Problem description - Extract exactly and only the lines of the data below, starting at the line with "Task: Click the SurferCloud logo" and stopping after the final line.

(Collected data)

Content starts

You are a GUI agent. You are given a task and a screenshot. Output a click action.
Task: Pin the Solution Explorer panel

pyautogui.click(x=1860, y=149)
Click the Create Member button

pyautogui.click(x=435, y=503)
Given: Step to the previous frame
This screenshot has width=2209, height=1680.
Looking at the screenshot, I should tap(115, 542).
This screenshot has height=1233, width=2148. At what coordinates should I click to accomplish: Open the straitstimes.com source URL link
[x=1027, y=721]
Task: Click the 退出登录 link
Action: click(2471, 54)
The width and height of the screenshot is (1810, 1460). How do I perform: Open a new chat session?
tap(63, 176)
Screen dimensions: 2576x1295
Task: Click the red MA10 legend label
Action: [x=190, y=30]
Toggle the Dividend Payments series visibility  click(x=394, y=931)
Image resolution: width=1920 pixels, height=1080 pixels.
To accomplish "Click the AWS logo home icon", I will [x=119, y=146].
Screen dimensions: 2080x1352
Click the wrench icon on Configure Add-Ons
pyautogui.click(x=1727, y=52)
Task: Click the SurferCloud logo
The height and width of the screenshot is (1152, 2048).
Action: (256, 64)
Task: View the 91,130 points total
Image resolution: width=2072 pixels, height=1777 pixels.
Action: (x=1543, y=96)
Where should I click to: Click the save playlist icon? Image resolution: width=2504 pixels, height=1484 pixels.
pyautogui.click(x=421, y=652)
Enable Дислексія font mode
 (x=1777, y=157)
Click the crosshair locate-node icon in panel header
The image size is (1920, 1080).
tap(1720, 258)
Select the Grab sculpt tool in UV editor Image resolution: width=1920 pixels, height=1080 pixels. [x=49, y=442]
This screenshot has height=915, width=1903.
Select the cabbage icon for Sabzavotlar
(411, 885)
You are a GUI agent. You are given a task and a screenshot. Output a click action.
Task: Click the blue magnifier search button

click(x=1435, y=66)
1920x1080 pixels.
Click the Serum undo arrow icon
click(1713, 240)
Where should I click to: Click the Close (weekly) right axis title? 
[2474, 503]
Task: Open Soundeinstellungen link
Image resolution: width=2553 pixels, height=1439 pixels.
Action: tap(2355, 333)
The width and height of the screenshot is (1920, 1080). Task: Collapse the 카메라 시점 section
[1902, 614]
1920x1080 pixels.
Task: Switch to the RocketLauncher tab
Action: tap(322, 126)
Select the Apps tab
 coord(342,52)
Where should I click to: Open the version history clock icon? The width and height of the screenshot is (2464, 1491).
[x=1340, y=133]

Content ends

The completed task -
Task: Click the SurferCloud logo
The height and width of the screenshot is (1152, 2048).
Action: (256, 64)
Task: View the 91,130 points total
Image resolution: width=2072 pixels, height=1777 pixels.
Action: (x=1543, y=96)
Where should I click to: Click the save playlist icon? Image resolution: width=2504 pixels, height=1484 pixels.
pyautogui.click(x=421, y=652)
Enable Дислексія font mode
 (x=1777, y=157)
Click the crosshair locate-node icon in panel header
The image size is (1920, 1080).
tap(1720, 258)
Select the Grab sculpt tool in UV editor Image resolution: width=1920 pixels, height=1080 pixels. [x=49, y=442]
This screenshot has height=915, width=1903.
Select the cabbage icon for Sabzavotlar
(411, 885)
You are a GUI agent. You are given a task and a screenshot. Output a click action.
Task: Click the blue magnifier search button

click(x=1435, y=66)
1920x1080 pixels.
Click the Serum undo arrow icon
click(1713, 240)
Where should I click to: Click the Close (weekly) right axis title? 
[2474, 503]
Task: Open Soundeinstellungen link
Image resolution: width=2553 pixels, height=1439 pixels.
Action: tap(2355, 333)
The width and height of the screenshot is (1920, 1080). Task: Collapse the 카메라 시점 section
[1902, 614]
1920x1080 pixels.
Task: Switch to the RocketLauncher tab
Action: tap(322, 126)
Select the Apps tab
 coord(342,52)
Where should I click to: Open the version history clock icon? The width and height of the screenshot is (2464, 1491).
[x=1340, y=133]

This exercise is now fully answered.